Changing Service Providers – What You Need to Know
Switching your websites over to a new hosting provider doesn’t have to be a painful process. It will take a bit of work, and you should take it seriously, but there is no reason to put it off forever. Sometimes you just have to pull the plug and move on, for one reason or another, and this guide will help you do that.
One of the biggest concerns that most people have about changing their web hosting provider is being able to avoid downtime. The goal is to make this transition period as smooth as possible, with little or no disruption to your websites and your users.
It can be difficult to avoid downtime altogether during a move, but if you follow the steps below then you stand a better chance at minimizing it. You may also want to inform your viewers and regular clients before the move, just so they know ahead of time to expect a small amount of disruption.
Keep your current hosting account active, and sign up for an account at your new host.
Backup your website’s files and databases. Make copies of the backup on your hard disk, a USB drive, and upload one to an online storage service or mail it to yourself on a webmail account.
Upload all of your backed up files and databases, with the same file paths as before, to your new hosting account.
If you were using an email address at your old host, such as email@example.com, then you will need to recreate this at your new host.
Find out what the appropriate nameservers are for your new host – it should be something like ns1.company.com and ns2.company.com (where ‘company’ will be different from host to host).
Login to your domain registrar. This will be whichever service you originally purchased your domain name from, such as GoDaddy for example.
Update the DNS records for all domain names you are switching to the new host, with the nameservers for your new host that you found in the previous steps.
It will take up to 48 hours for the DNS changes to come in to full effect, so leave your old hosting account open and active for at least two to three days to be sure. After this period of time, and after checking to be sure the transition worked properly, you may now cancel your old hosting account.
The act of switching web hosting providers should have no negative effect at all on your search engine optimization strategies. As long as you take care and follow the steps above to avoid downtime, the search engine robots should have no problem finding your new home.
However, if you are changing to a new domain name at the same time as changing host – or you are making changes to file paths and linking structure – then you have some more work to do.

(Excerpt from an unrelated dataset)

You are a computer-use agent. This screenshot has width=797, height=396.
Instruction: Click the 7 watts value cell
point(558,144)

Google wants you to build and maintain your website with visitors in mind, not robots, so if you keep everything running smoothly for your visitors after the move then you will be fine.
So, if you are changing domain name, upgrading from HTTP to HTTPS, or making changes to file names and/or links then you should use a 301 redirect to facilitate this. 301 is a code that basically tells robots and browsers “this link has moved permanently to a new location, and this is where to find it”. Search engine robots will now follow your website to its new home, and your users will be redirected there also.

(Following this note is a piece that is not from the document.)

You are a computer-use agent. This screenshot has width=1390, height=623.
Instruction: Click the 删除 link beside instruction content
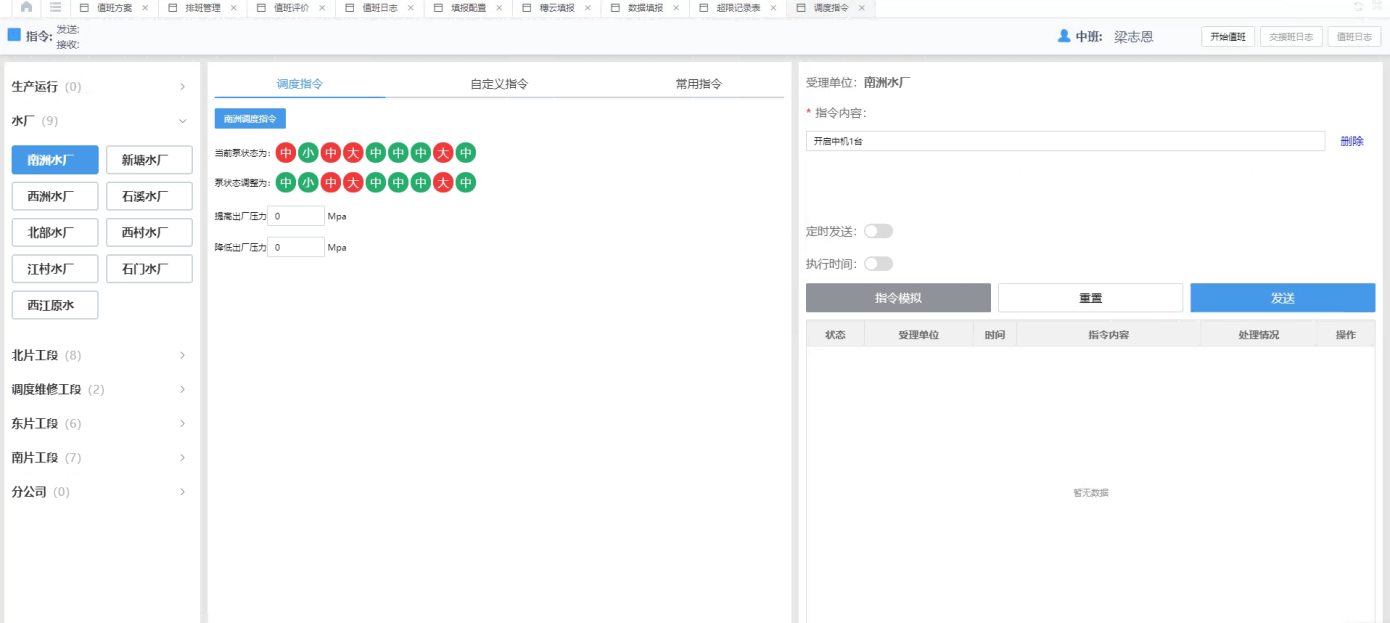[x=1351, y=141]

Google recommends that you keep control of your old domain name for at least six months after switching and employing a 301 redirect. This will allow their robots more than enough time to figure out where your new website is. You can then either sell the old domain name, make a completely new website on it, or whatever else you like.
Tips for WordPress Users
The following list of things to do is specific to the WordPress content management system.
Log in to cPanel on your current host, and export your WordPress database in SQL format to be saved on your hard drive. If your host does not use cPanel, you may need to ask your host what to do, or do it straight from the OS on an unmanaged server.
Create a new (empty) database on your new host, with all privileges, and make note of the username and password.
Open the wp-config.php file of WordPress in a text editor. Change the database name, and the username and password, if they are different on the new host. Upload this file along with the rest of the WordPress installation to your new host.
Import your database to your new host.
Upload all of the files from your old host through FTP in the same paths as they were previously.
Now that you have a bit more of an idea on the process involved in changing your website hosting, it’s time to get your plan in action. Don’t rush in to it though – make careful and deliberate steps, and make sure you have a little free time set aside before you start making any major moves.